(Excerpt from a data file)

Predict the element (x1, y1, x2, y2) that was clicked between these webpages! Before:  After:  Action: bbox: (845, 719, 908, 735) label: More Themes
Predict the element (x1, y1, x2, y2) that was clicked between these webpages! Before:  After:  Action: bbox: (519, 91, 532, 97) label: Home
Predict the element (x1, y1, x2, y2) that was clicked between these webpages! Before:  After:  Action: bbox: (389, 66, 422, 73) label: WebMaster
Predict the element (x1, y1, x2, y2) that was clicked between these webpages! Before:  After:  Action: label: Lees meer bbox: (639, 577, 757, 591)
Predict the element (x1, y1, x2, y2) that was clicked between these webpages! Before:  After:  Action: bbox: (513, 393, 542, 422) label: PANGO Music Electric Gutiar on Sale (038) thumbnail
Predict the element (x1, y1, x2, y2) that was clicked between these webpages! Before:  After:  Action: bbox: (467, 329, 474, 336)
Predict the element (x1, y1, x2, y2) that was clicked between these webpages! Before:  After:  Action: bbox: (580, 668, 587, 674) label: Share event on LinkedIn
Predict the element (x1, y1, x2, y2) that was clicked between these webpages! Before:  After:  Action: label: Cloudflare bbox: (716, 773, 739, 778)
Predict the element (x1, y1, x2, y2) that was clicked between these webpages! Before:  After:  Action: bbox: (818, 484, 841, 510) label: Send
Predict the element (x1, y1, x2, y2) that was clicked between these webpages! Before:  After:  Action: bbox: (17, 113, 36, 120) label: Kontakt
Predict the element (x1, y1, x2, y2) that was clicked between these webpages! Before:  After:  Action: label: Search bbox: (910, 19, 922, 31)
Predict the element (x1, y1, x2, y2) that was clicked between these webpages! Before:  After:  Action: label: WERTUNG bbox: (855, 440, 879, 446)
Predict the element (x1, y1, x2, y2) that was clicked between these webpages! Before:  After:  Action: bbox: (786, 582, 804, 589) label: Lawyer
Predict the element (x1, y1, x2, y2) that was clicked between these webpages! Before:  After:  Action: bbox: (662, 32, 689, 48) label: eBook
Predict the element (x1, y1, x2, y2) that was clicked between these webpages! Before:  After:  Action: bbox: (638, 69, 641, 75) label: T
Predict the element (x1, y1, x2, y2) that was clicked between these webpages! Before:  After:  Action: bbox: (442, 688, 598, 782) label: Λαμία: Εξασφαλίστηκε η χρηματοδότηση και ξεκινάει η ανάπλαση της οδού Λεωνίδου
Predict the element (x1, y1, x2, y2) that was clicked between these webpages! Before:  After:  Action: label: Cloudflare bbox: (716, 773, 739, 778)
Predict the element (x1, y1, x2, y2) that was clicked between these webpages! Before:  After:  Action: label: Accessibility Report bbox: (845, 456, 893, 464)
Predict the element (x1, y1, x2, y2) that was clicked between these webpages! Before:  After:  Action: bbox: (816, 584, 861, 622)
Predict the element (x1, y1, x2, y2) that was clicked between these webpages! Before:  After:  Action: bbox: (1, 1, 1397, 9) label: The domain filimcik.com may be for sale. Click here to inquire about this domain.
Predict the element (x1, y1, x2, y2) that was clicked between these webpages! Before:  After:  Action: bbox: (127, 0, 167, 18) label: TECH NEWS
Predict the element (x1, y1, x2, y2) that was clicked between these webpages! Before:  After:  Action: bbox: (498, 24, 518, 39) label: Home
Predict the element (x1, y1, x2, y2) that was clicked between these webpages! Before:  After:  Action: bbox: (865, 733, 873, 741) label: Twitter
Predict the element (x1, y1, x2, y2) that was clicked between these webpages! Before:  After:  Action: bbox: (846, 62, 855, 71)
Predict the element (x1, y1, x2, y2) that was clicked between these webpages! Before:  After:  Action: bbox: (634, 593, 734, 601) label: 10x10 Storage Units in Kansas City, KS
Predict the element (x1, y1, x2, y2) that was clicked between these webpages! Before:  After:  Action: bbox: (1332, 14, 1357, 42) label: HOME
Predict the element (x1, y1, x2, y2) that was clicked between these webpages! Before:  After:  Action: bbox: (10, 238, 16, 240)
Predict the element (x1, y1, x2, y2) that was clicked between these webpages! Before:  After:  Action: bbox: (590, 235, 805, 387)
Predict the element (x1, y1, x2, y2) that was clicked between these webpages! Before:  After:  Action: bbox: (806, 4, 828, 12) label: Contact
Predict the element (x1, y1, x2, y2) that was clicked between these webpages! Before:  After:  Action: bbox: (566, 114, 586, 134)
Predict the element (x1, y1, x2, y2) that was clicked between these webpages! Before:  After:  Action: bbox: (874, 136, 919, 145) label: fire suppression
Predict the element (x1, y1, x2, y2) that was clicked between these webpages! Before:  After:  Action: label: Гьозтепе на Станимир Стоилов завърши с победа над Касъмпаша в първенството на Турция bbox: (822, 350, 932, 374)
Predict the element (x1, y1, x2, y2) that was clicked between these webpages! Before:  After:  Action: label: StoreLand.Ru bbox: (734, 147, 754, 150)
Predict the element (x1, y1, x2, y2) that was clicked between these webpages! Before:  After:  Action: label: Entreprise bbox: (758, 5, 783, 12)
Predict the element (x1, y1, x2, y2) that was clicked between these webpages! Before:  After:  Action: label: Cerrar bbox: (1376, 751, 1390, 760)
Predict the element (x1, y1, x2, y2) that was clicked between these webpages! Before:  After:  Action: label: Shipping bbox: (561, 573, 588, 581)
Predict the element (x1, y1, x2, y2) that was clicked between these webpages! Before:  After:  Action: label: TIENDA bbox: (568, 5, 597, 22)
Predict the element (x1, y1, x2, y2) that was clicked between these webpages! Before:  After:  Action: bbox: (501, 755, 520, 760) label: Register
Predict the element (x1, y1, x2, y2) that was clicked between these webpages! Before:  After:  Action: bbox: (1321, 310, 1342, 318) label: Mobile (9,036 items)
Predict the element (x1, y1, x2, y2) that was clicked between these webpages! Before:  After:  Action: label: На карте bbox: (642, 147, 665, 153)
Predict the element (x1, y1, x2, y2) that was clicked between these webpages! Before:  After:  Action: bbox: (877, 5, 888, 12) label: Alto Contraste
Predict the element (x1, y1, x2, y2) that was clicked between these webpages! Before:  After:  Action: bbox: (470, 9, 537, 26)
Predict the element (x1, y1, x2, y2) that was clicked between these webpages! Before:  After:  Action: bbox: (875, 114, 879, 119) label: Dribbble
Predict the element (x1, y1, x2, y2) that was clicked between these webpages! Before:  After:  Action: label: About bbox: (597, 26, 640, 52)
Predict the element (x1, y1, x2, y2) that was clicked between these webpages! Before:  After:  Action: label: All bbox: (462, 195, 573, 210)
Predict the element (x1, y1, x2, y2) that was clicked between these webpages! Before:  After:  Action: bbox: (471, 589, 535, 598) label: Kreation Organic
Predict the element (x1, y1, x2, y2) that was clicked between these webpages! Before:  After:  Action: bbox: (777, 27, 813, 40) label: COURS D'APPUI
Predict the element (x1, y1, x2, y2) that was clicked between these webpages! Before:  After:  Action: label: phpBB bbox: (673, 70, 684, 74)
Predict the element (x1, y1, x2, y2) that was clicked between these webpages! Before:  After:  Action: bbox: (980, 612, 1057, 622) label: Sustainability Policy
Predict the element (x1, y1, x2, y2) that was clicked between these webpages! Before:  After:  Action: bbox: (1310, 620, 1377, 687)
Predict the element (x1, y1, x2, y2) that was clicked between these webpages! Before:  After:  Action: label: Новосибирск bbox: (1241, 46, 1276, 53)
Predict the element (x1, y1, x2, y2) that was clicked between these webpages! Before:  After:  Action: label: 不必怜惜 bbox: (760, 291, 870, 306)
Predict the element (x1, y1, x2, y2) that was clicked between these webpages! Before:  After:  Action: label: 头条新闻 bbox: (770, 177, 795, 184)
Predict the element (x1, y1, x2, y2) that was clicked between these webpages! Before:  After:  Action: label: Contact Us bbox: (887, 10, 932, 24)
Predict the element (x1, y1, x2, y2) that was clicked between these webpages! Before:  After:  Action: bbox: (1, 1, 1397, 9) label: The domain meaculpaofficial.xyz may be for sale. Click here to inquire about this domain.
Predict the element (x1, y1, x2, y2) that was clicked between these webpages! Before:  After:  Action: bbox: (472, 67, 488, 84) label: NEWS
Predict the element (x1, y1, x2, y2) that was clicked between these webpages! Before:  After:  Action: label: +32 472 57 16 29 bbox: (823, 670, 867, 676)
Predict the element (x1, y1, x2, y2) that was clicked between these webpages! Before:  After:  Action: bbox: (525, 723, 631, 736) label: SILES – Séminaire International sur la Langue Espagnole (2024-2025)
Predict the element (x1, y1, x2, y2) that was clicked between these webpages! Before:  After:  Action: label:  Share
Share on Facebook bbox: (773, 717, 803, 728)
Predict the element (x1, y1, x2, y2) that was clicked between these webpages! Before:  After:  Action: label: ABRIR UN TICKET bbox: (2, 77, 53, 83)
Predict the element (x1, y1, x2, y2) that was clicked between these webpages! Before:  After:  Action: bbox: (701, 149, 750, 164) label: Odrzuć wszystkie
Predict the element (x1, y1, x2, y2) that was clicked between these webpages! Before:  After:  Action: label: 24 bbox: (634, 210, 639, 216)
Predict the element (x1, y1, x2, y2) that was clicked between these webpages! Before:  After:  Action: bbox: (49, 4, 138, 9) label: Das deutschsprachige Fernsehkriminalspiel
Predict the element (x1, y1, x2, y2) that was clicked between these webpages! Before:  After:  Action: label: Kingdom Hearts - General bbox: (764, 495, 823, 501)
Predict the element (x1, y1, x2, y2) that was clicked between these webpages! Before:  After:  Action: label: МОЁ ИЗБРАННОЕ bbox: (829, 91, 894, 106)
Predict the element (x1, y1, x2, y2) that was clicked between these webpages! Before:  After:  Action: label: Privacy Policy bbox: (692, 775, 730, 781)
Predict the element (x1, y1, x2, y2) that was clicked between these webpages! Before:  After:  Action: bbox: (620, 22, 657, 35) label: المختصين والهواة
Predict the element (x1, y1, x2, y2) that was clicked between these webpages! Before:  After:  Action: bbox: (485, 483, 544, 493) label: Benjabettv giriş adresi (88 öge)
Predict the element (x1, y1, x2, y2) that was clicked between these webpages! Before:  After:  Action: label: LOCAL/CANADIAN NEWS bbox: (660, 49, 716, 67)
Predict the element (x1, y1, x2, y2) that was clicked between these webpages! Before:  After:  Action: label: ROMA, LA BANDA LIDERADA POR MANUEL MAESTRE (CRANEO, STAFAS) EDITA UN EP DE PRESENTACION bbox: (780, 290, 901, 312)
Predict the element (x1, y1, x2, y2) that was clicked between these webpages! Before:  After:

PROBLEM TO SOLVE: Reproduce verbatim the lines of the material starting at the line that contains "Langue Espagnole (2024-2025)" and ending at the line that contains "77, 53, 83)", with both of those lines included.

EXERCISE SOLUTION:
Predict the element (x1, y1, x2, y2) that was clicked between these webpages! Before:  After:  Action: bbox: (525, 723, 631, 736) label: SILES – Séminaire International sur la Langue Espagnole (2024-2025)
Predict the element (x1, y1, x2, y2) that was clicked between these webpages! Before:  After:  Action: label:  Share
Share on Facebook bbox: (773, 717, 803, 728)
Predict the element (x1, y1, x2, y2) that was clicked between these webpages! Before:  After:  Action: label: ABRIR UN TICKET bbox: (2, 77, 53, 83)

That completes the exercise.